Científicos descubrieron que los huevos de tortuga en el Caribe panameño adquirieron en los últimos años altos índices de arsénico por la contaminación en el medioambiente, generada principalmente por la industria petrolera y el campo. Por ese motivo, desaconsejaron su ingesta a la población de la zona porque podrían contraer graves intoxicaciones.

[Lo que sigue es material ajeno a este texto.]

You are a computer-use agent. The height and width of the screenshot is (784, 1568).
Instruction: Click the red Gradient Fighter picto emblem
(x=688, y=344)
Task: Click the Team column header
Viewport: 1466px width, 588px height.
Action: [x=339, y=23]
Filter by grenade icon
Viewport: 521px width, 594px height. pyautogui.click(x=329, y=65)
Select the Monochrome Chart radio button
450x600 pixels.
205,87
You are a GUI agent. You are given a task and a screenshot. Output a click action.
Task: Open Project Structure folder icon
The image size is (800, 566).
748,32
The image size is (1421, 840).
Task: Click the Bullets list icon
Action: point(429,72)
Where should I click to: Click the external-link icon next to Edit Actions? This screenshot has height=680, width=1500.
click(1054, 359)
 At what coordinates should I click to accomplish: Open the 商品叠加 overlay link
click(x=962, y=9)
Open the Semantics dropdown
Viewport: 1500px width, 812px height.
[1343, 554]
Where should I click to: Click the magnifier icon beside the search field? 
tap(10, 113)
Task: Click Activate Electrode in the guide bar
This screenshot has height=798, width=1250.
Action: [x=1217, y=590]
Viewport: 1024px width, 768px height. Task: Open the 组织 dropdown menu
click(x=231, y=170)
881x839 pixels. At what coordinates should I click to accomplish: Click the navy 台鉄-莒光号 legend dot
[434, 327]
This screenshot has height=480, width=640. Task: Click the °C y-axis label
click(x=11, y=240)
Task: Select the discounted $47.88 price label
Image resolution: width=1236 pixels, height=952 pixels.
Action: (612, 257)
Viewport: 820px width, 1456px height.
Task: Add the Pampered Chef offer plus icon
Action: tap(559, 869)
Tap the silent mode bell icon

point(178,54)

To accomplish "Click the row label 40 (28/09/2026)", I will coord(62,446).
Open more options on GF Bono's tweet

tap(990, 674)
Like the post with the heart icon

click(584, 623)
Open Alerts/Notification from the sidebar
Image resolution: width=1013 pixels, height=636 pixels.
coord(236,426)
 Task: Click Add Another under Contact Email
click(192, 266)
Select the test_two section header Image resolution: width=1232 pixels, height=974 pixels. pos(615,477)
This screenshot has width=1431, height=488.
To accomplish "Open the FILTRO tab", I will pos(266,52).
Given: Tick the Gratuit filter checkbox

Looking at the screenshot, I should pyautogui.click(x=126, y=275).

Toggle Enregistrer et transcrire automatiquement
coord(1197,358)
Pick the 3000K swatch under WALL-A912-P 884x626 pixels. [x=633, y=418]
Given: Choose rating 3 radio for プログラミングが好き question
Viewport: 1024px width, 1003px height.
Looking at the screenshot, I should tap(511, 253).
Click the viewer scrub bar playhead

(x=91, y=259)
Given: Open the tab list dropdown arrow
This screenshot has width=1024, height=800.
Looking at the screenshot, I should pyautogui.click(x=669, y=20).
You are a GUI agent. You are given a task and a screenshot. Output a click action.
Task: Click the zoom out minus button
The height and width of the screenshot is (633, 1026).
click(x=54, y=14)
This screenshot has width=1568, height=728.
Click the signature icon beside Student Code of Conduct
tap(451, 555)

La recolección de huevos es además ilegal porque se trata de una especie en extinción.

Según el estudio del Instituto Smithsonian de Investigaciones Tropicales (STRI, siglas en inglés), los huevos de tortuga baula (Dermochelys coriacea) que anidan en las playas del Caribe panameño contienen “altas concentraciones de metales” por la contaminación a la que están expuestas en sus rutas migratorias.

“Nuestro estudio demostró que existe un riesgo severo al comer huevos de tortuga debido a la acumulación de ciertos metales con impactos desconocidos a largo plazo”, comentó Stefanie Kaiser, bióloga de la Universität Hamburg alemana y coautora del estudio.

Mediciones tomadas sobre los huevos de tortugas en las playas caribeñas de la provincia de Bocas del Toro revelaron “concentraciones más elevadas de hierro, zinc, arsénico, selenio y estroncio que las reportadas anteriormente para esta especie”, según un comunicado.

Agregó que los valores de arsénico detectados fueron los más altos encontrados en huevos de cualquier especie de tortuga marina, mientras que los de mercurio y zinc estuvieron por encima de los estándares internacionales para niños.

“Estos resultados demuestran que la ingesta ilegal de huevos de tortuga baula presenta riesgos para la salud de las comunidades locales, incluyendo un mayor riesgo carcinogénico para adultos y niños”, dice la nota.

Para las tortugas baula que anidan en Bocas del Toro, el Golfo de México es una zona potencial de contaminación por la agricultura, la industria y las instalaciones petroleras, de acuerdo al STRI.

Otro estudio de 2016 encontró altas concentraciones de metales tóxicos como manganeso, hierro, cobre, zinc, arsénico, cadmio y mercurio en huevos de tortuga verde y tortuga golfina, en el Pacífico panameño.

El Smithsonian también advierte que las tortugas enfrentan un riesgo de extinción por la recolecta ilegal de sus huevos y lamenta que los esfuerzos para detener esta práctica “han fracasado” en muchos países.

“La conservación de las tortugas marinas se ha visto comprometida durante décadas por la explotación regional y local, con pocas medidas de protección exitosas”, comentó Héctor Guzmán, investigador de STRI.